Where does the string "computer" occur in the records? Copy each line that holds it.

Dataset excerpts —
________________

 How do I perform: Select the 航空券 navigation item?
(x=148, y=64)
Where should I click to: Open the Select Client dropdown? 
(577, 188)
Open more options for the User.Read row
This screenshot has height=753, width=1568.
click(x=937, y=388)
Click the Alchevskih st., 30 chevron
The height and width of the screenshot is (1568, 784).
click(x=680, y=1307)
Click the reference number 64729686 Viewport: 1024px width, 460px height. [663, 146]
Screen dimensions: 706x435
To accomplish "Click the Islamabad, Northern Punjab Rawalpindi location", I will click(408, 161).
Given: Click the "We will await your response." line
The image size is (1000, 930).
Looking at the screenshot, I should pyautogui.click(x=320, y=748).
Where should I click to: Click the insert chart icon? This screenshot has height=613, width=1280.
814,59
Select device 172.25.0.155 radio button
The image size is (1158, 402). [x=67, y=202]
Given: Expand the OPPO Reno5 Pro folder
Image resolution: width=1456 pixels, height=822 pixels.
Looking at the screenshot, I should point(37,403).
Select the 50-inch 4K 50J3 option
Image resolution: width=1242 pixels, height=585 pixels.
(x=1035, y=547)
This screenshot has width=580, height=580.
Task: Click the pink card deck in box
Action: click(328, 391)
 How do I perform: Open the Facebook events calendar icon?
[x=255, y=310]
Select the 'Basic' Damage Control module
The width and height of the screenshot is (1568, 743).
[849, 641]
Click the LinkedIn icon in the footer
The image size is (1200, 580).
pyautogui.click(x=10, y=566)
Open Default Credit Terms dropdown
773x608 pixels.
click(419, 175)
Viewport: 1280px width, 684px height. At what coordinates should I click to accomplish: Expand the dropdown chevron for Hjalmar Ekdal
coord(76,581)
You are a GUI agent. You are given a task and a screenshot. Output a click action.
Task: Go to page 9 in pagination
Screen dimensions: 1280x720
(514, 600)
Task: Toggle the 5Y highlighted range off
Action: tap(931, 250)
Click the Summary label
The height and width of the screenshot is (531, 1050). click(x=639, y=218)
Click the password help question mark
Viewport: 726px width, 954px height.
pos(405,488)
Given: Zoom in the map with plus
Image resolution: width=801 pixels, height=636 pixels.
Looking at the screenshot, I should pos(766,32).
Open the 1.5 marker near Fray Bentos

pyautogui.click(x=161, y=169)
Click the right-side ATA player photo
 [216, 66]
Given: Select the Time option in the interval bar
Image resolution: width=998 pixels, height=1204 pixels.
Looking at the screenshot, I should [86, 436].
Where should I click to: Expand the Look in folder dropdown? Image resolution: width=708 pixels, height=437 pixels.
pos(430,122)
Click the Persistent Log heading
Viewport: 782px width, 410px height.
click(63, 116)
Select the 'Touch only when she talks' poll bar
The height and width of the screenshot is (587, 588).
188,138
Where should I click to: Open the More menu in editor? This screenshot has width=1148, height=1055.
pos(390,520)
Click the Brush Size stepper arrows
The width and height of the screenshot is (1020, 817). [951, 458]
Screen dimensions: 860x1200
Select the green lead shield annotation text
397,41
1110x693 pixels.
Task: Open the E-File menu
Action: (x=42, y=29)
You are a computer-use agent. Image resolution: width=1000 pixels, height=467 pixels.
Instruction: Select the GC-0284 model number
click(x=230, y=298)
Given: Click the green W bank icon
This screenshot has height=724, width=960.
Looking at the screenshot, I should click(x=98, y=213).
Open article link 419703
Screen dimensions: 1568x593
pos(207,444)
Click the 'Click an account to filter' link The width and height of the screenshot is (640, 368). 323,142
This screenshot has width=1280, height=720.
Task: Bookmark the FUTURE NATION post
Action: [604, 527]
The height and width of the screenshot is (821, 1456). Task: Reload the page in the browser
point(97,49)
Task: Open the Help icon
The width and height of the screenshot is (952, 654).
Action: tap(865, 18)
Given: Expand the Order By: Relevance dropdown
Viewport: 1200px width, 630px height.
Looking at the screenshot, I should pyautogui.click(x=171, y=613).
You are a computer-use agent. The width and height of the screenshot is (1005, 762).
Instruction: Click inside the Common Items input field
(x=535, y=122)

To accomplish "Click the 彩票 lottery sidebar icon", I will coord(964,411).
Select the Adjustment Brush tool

________________

Response to this task —
You are a computer-use agent. Image resolution: width=1000 pixels, height=467 pixels.
You are a computer-use agent. The width and height of the screenshot is (1005, 762).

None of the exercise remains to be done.